**TO DO:** Arrange the lines below as a numbered list, starting at the line that contains "Where should I" and ending at the line that contains "Looking at the screenshot, I should 208,94.". Leave out blank lines and include no other lines.

....

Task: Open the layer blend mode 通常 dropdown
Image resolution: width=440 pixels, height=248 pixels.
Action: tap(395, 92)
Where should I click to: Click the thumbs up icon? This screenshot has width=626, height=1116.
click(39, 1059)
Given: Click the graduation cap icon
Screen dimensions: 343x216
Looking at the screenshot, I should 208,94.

....

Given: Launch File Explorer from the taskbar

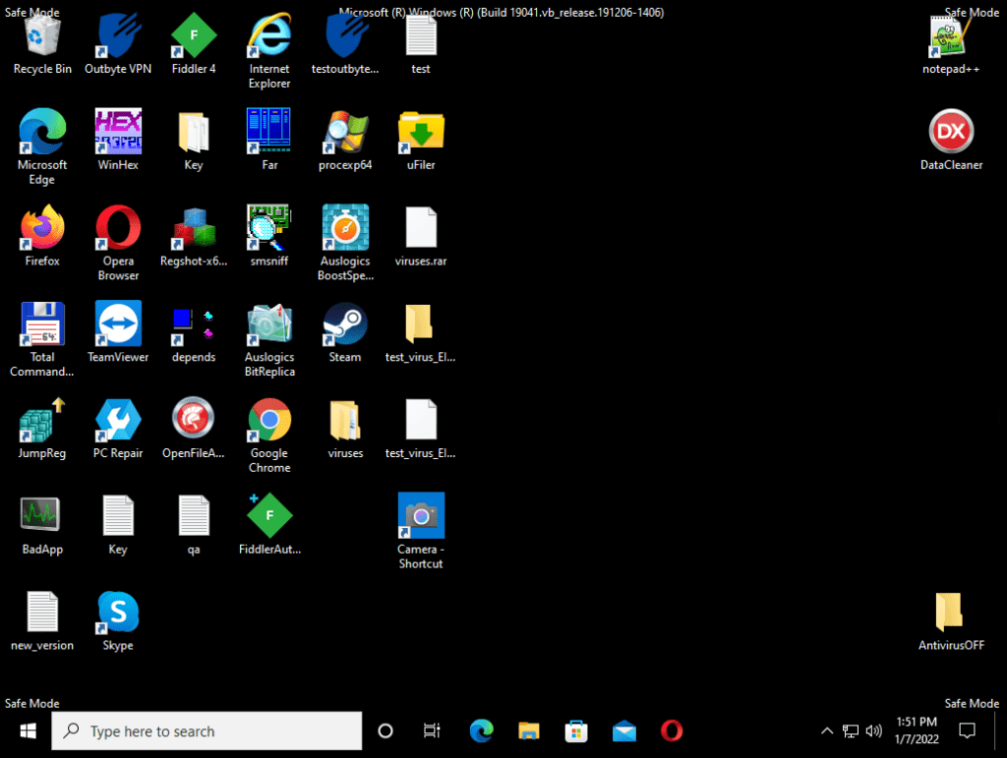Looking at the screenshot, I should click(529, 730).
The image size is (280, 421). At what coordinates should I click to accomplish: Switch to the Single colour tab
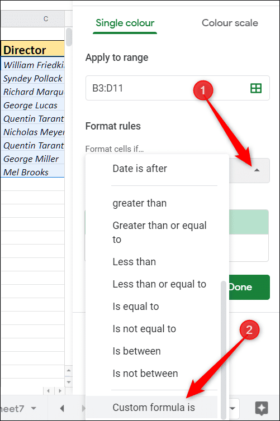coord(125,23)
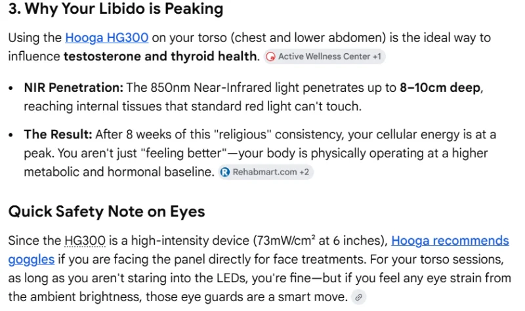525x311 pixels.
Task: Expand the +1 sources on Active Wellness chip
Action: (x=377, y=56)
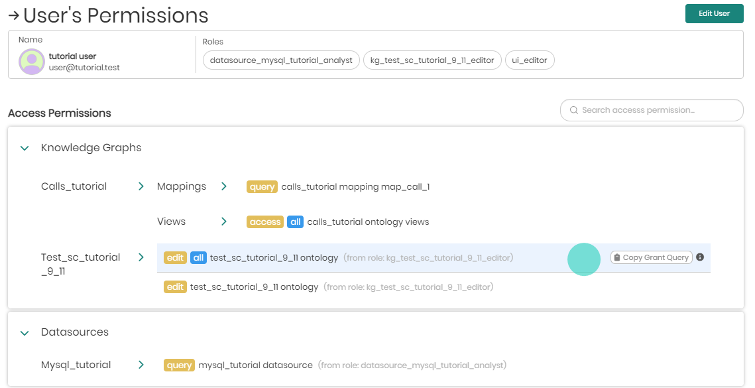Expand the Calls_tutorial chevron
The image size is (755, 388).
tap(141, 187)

....

**CORRECT RESULT:**
1. Where should I click to: Click the thumbs up icon? This screenshot has width=626, height=1116.
2. click(39, 1059)
3. Given: Click the graduation cap icon
4. Screen dimensions: 343x216
5. Looking at the screenshot, I should 208,94.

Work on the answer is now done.